We do need this balance. We can do it clean, but we have to be able to keep this part of industry open and still functioning. And if the whole system collapses, we will not be able to do that.
Many of you know that my State is a production State. At times, we will have hundreds of wells for oil and gas running. Right now, in the entire State of Oklahoma, there are 12 rigs working--12. That is the collapse of thousands and thousands of jobs, and if those jobs and those companies go away and do not recover, then, we are suddenly dependent on the Middle East again. We cannot go there. We have to resolve that. That is why the Paycheck Protection Program was opened up to small businesses--and, yes, even energy companies--to help sustain them for a couple of months to be able to get through this. But it is going to be a very big challenge for them.
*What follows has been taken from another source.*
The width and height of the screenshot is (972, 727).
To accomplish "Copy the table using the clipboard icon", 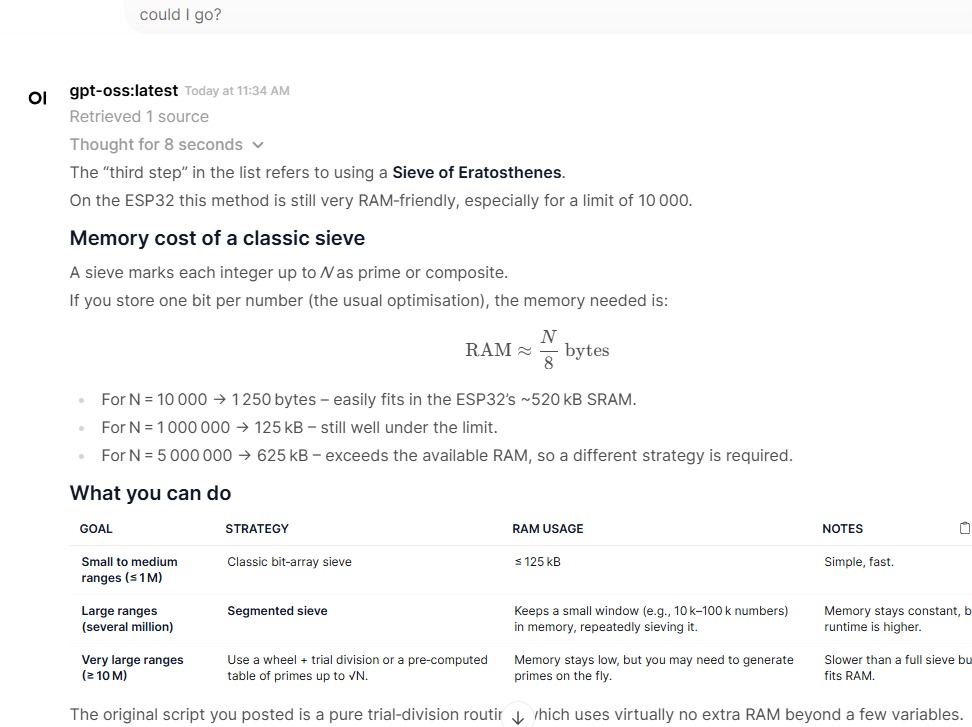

Quite frankly, there is something that is news to this body that I want to raise. In 2007, long before I was in Congress, Congress passed an act dealing with ethanol, mandating a certain number of gallons of ethanol to be used every year. Well, guess what. America wasn't driving in March and in April. That means we are not going to be close to the number of gallons of gasoline that we normally use, but we still have a requirement sitting out there for the number of gallons of ethanol that have to be used this year. We literally have an energy-ticking timebomb, based on a bad law that was written years ago dealing with ethanol, and if we are not careful, we are going to cause even bigger challenges in energy based on that ethanol law and the number of gallons that are required when there is literally no way, even if we poured it on the ground, that we can use the gallons required in that law.
That is going to be an issue for us, and it is one that we need to work cooperatively on and in a nonpartisan way to say: Let's have some common sense in this moment to solve how we deal with our energy, lest the prices of gasoline explode at the backside of this, not because of undersupply but because of ethanol regulations. We should not allow that to occur. We should be able to not only solve that for this year but solve it long term.
I am grateful for the folks who are farmers and ranchers who are working, and in energy, the folks who work behind the scenes, who make America move, because in the days ahead, we will start moving.
My State has already reached phase 2 of reopening, and we continue to see a decline in the number of cases, but those folks who were working behind the scenes the whole time are making the difference for us. I further ask that, notwithstanding the provisions of rule XXII, the cloture vote with respect to the Badalamenti nomination occur at 1:30 p.m. tomorrow. Further, I ask that if cloture is invoked on the nomination, the postcloture time be deemed expired and the confirmation vote occur at 5:30 p.m. on Monday, June 1. Finally, I ask that if either of the nominations are confirmed, the motions to reconsider be considered made and laid upon the table and the President be immediately notified of the Senate's action.